# START OF Text provided

2012 National Women's Football Championship

Tournament details
- Country: Pakistan
- City: Islamabad
- Venue: Jinnah Sports Stadium
- Dates: 28 September 2012 - 9 October 2012
- Teams: 12

Final positions
- Champions: Young Rising Stars (4th title)
- Runners-up: WAPDA
- Third place: Balochistan United
- Fourth place: Islamabad

Tournament statistics
- Top goal scorer: Hajra Khan

Awards
- Misha Dawood Trophy (Best Player): Asmara Habib
- Best goalkeeper: Syeda Mahpara

= 2012 National Women's Football Championship (Pakistan) =

The 2012 National Women's Football Championship was the 8th season of the National Women's Football Championship, the top-tier of women's football in Pakistan. The tournament ran from 28 September to 9 October 2012 in Jinnah Sports Stadium, Islamabad.

Young Rising Stars were able to defend their title and win their fourth national championship by beating WAPDA 2–0 on penalties in the final, after the match had ended 1-1.

# END OF Text provided

Prompt A
Quote the passage from the 2012 National Women's Football Championship summary, starting with "- Runners-up: WAPDA" and going on through "Sports Stadium, Islamabad.".
Prompt B
According to the 2012 National Women's Football Championship summary, who received the Misha Dawood Trophy for best player?

# START OF Given data

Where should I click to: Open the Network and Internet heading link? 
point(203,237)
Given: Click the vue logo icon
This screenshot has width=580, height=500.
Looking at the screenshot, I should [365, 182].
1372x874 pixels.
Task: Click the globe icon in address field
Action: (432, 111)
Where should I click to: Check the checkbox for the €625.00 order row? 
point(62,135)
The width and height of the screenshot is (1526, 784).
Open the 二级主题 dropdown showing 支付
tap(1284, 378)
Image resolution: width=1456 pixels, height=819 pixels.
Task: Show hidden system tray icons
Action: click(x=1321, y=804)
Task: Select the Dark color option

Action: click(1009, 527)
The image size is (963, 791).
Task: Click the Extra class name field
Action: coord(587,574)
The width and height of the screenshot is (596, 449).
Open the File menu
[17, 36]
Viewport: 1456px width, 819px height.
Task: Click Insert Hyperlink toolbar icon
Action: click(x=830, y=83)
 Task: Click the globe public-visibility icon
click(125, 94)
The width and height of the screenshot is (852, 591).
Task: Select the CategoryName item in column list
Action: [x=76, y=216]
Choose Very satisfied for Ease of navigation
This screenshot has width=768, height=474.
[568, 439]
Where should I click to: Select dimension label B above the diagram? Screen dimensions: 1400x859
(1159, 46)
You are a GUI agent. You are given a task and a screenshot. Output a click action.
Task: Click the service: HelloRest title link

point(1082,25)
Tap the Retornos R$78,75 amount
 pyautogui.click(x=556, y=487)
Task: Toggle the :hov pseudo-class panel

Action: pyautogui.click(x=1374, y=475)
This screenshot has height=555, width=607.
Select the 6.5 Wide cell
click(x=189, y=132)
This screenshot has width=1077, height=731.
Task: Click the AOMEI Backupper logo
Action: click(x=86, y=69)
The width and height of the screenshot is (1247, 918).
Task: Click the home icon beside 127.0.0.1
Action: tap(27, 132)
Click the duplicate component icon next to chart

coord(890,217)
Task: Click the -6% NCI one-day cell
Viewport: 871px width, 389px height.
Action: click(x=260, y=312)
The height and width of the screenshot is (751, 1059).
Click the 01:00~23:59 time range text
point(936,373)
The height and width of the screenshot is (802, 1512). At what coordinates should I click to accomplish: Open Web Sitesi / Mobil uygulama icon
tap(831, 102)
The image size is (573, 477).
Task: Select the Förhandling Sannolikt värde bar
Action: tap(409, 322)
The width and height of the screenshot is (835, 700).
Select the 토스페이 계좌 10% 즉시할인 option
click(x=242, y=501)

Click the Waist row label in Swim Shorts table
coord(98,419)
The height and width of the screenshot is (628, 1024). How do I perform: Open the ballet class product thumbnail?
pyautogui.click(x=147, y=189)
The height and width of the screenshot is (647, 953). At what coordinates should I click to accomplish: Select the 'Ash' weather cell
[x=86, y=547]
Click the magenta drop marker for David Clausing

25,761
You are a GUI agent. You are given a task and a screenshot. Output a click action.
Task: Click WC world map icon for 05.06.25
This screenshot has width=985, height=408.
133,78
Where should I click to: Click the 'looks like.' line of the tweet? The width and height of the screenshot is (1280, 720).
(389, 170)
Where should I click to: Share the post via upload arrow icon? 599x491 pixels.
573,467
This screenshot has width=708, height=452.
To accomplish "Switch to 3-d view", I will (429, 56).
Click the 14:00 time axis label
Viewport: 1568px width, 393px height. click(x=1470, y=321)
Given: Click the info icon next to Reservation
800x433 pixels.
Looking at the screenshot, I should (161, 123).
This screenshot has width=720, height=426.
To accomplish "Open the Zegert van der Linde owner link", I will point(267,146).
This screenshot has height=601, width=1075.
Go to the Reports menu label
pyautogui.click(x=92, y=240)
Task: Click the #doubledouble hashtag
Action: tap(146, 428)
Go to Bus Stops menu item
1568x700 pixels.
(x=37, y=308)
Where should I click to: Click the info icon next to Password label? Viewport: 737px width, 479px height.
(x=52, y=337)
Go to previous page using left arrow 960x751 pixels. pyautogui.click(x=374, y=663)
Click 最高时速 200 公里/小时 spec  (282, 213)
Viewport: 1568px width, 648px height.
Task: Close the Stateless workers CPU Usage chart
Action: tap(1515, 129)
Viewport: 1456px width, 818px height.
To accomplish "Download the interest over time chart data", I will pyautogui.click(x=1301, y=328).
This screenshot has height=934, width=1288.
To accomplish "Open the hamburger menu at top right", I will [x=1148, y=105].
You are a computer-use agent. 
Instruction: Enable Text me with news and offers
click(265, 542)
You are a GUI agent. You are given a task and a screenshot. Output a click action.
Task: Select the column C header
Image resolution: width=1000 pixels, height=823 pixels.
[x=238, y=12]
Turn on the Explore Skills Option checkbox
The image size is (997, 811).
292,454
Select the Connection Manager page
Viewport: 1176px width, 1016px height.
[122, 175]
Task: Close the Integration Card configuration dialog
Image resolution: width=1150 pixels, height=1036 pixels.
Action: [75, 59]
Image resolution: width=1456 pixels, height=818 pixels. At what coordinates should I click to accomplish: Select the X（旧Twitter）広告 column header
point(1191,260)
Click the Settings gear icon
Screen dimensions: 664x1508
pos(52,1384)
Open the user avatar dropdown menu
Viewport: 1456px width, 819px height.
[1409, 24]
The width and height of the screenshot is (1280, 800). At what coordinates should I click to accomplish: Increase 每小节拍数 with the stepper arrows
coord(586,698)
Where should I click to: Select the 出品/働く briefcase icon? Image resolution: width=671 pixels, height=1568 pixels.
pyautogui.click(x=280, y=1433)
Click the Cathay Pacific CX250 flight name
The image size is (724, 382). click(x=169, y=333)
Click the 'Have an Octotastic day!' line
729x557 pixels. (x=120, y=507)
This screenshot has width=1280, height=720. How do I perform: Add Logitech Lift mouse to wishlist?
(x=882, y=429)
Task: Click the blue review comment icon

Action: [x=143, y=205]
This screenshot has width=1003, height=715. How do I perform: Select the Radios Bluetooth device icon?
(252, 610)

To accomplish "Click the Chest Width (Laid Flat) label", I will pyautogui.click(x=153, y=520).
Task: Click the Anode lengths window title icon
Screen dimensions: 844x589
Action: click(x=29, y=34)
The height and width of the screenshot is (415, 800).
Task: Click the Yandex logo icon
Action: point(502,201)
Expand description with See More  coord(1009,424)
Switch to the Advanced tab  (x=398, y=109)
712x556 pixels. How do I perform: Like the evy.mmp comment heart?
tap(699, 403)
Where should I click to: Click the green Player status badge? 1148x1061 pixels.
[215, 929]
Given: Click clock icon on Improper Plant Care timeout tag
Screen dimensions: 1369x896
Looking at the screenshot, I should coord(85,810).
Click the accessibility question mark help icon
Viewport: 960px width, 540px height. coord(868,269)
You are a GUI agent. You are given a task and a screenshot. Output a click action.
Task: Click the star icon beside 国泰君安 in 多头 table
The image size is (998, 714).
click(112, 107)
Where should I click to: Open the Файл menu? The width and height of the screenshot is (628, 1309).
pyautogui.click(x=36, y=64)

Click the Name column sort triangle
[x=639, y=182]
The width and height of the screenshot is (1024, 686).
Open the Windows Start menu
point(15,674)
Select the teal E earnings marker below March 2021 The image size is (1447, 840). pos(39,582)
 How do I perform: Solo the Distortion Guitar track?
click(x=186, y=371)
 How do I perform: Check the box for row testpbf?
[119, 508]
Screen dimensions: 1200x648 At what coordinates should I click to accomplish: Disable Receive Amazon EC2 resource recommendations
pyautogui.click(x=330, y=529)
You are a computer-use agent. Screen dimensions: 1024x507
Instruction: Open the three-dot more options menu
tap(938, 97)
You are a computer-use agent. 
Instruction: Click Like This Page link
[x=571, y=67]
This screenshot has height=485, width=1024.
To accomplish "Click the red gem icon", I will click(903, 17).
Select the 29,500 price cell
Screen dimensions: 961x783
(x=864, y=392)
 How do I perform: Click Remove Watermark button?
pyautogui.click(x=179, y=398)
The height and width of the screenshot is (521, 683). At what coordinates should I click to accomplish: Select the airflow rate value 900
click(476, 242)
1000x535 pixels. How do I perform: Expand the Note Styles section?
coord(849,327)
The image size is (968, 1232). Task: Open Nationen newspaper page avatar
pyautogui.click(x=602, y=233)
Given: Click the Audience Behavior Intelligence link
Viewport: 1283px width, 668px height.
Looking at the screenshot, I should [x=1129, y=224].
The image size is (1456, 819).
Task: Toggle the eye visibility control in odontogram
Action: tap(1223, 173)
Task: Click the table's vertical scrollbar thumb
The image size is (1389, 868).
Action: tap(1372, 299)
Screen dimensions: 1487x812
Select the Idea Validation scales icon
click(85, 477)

# END OF Given data

Answer A
- Runners-up: WAPDA
- Third place: Balochistan United
- Fourth place: Islamabad

Tournament statistics
- Top goal scorer: Hajra Khan

Awards
- Misha Dawood Trophy (Best Player): Asmara Habib
- Best goalkeeper: Syeda Mahpara

= 2012 National Women's Football Championship (Pakistan) =

The 2012 National Women's Football Championship was the 8th season of the National Women's Football Championship, the top-tier of women's football in Pakistan. The tournament ran from 28 September to 9 October 2012 in Jinnah Sports Stadium, Islamabad.

Answer B
Asmara Habib